A castellated nut, sometimes referred to as a castle nut, is a nut with slots or notches cut into one end.
The name comes from the nut's resemblance to the crenellated parapet of a medieval castle. Castellated nuts are sometimes incorrectly referred to as castigated nuts.

While castellated nuts are often referred to as slotted nuts, from a technical perspective, slotted nuts differ slightly from castellated nuts. Castellated nuts are formed with a round section at the top where the slots are located. Slotted nuts do not have this rounded modification. The flat sides of slotted nuts extend fully from the top to the bottom of the nut. Both castellated and slotted nuts are designed to use a pin (usually a split pin) that fits through the slots and through a hole in the screw to which the nut is attached. This pin prevents the nut from turning and loosening. Compared with slotted nuts, castellated nuts allow the cotter pin to be confined closer to the margins of the nut itself, providing added security.

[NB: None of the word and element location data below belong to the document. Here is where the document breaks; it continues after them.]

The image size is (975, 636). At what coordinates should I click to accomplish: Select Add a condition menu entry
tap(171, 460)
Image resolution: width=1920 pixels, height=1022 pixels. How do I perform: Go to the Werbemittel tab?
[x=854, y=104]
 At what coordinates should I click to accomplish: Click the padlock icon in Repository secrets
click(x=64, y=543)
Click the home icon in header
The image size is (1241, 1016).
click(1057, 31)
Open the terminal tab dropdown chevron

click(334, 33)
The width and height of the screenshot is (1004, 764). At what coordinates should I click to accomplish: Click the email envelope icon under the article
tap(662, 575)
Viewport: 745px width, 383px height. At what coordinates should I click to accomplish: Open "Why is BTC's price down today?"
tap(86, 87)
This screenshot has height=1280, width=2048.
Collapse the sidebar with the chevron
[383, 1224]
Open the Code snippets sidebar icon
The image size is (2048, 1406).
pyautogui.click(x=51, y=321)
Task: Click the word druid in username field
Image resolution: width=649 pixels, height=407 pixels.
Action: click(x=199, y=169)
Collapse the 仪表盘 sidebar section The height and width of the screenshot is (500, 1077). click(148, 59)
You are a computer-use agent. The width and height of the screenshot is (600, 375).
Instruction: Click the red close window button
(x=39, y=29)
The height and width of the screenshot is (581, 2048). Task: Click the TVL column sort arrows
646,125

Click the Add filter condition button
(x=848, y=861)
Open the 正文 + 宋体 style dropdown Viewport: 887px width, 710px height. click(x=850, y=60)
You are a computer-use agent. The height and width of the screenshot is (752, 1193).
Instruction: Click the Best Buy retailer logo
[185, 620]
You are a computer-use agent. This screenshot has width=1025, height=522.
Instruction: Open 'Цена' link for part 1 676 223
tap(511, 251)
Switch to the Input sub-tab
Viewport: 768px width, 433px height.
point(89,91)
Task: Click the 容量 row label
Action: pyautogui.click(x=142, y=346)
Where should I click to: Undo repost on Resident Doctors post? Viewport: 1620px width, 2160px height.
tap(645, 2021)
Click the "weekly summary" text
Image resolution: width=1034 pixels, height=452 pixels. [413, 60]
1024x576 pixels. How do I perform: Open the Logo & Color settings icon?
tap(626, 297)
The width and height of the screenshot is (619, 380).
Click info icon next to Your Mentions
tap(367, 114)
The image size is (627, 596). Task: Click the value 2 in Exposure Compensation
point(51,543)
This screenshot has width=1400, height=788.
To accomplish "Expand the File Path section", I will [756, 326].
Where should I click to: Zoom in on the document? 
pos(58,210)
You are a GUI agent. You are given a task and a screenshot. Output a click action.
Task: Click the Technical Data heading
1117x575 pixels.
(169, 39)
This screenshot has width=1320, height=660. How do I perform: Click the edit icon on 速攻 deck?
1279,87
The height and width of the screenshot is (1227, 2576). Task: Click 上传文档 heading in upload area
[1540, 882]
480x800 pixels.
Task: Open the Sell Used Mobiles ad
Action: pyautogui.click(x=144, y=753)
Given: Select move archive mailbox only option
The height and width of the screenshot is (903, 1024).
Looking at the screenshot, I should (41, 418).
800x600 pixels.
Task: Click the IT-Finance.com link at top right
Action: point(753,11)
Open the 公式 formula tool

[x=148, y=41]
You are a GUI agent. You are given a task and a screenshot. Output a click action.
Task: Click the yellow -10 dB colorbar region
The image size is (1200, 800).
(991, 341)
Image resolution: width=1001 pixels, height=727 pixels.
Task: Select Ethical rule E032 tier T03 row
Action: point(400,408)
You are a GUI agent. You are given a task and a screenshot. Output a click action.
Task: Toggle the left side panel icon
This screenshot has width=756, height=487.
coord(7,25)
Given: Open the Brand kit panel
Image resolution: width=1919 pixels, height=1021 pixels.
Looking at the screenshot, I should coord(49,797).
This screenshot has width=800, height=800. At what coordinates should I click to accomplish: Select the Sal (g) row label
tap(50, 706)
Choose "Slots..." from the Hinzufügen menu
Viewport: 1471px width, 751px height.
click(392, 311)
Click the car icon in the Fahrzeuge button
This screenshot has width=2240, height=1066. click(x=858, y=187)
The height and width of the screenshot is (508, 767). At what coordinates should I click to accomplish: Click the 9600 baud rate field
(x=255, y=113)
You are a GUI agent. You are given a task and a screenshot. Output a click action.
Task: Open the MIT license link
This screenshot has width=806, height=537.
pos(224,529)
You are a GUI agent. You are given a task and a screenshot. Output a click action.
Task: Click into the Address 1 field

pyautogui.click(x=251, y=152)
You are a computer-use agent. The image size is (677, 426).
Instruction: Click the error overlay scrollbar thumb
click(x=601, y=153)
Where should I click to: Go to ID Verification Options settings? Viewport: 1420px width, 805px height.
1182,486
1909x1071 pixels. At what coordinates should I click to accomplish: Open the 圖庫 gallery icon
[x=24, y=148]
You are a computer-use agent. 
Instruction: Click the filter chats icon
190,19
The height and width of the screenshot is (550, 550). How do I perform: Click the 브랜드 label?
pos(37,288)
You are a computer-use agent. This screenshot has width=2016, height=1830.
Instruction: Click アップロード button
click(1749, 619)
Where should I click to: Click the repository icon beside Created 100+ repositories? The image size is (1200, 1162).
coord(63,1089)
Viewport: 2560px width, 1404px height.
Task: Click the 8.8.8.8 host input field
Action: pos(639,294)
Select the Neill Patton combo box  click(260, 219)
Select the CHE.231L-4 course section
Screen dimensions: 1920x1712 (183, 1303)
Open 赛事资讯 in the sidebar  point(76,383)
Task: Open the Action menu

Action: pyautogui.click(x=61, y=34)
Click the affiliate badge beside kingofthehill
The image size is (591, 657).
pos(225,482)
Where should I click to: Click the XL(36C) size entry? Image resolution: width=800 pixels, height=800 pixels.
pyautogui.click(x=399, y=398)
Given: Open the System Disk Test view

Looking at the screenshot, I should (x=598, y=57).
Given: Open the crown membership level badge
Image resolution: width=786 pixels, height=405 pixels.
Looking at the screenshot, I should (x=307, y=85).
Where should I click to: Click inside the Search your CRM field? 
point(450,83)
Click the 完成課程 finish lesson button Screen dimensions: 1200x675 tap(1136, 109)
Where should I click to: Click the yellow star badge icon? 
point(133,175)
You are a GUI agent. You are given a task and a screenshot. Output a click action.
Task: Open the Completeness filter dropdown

The bolt has one or two holes drilled through its threaded end. The nut is torqued properly and then, if the slot is not aligned with the hole in the fastener, the nut is rotated forward to the nearest slot. The nut is then secured with a split pin/cotter pin, R-clip or safety wire. It is a positive locking device.

Castellated nuts are used in low-torque applications, such as holding a wheel bearing in place.